Recently, a colleague asked, “If auto journalists had the choice of only driving electric, which production electric car would you purchase–and why?”
Which seemed like an excellent topic for an article on choosing battery-electric cars.
2014 Tesla Model S owned by Tom + Jeff of Palm Springs, California
Below is our response, slightly edited for context. We highlighted several points.
(1) At the moment, many people view the Tesla Model S as the best electric car on the market. It’s also very expensive, so eliminating it from the discussion makes sense it if your story is aimed at mass-market buyers.
DON’T MISS: Electric Cars: Some Are Real, Most Are Only ‘Compliance Cars’–We Name Names
(2) But, if your story IS aimed at mass-market buyers, you do them a disservice if you don’t distinguish between (a) the handful of battery-electric cars whose makers are building them in volume, and (b) those that are strictly “compliance cars,” sold only in California and a handful of other locations, in numbers just high enough to meet that state’s zero-emission vehicle sales requirements.
The first group includes (alphabetically) the BMW i3, Nissan Leaf, and Tesla Model S.
2013 Tesla Model S and 2014 BMW i3, Hudson Valley, NY, Nov 2014
The compliance cars are the Chevy Spark EV, the Fiat 500e, arguably the Ford Focus Electric, the Honda Fit EV (lease-only, now winding down), and the Toyota RAV4 EV (also winding down).

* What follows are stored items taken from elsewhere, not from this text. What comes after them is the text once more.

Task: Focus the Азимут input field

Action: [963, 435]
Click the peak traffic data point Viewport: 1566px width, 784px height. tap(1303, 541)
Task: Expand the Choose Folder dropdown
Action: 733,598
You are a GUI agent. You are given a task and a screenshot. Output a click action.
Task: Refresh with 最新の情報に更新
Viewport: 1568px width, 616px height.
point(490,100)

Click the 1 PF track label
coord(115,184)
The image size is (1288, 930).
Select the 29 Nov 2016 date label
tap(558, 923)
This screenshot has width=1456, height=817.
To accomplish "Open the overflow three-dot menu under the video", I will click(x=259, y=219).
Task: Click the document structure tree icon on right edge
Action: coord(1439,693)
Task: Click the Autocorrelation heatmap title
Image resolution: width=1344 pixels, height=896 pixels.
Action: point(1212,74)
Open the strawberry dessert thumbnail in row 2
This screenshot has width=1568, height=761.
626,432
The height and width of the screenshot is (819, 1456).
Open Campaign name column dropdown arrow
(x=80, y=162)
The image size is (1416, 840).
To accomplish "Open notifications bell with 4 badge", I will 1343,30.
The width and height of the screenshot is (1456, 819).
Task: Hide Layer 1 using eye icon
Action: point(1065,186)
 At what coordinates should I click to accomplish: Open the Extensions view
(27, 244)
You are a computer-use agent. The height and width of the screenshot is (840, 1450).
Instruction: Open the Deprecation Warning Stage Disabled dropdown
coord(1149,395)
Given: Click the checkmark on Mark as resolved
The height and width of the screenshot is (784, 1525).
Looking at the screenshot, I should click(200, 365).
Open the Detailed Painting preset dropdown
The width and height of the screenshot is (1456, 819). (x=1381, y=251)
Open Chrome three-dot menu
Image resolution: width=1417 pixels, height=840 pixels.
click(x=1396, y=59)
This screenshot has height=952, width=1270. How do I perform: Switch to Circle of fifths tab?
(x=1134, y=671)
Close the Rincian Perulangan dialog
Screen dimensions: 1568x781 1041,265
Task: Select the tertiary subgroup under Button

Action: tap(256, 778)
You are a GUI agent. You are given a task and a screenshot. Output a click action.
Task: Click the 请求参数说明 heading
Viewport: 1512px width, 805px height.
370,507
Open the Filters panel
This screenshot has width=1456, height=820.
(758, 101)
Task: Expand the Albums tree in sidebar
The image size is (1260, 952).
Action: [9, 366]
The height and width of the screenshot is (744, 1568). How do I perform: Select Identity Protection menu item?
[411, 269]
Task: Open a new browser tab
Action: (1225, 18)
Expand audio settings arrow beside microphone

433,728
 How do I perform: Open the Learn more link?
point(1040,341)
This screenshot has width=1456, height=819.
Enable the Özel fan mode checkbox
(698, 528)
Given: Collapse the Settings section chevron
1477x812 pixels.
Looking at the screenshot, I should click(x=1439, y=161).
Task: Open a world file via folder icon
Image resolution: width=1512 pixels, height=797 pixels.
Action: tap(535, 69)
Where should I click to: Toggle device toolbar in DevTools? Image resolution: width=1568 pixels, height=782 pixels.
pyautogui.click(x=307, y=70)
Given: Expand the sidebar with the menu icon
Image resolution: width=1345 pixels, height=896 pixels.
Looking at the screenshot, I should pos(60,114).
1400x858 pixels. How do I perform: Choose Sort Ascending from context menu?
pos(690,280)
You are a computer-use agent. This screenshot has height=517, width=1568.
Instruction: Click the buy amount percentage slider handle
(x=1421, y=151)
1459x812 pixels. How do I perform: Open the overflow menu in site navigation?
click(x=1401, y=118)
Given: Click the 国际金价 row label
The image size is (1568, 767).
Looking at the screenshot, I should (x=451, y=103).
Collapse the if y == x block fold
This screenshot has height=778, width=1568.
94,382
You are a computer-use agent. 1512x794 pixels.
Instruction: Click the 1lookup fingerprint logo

It’s not yet clear whether the Kia Soul EV and Volkswagen e-Golf are compliance cars, or will sell only in similarly low numbers. Kia’s refusal thus far to release sales figures is not an encouraging sign.
The Mercedes-Benz B-Class Electric Drive now sells only in those low numbers, as does the two-seat Smart Electric Drive (for different reasons).
ALSO SEE: Plug-In Electric Car Sales In Nov: Leaf Grows, Volt Wanes
For reference, compliance cars tend to sell in volumes of around 200 per month. The i3, Leaf, Model S (and also the Chevy Volt range-extended electric car) sell at rates five to 15 times as high.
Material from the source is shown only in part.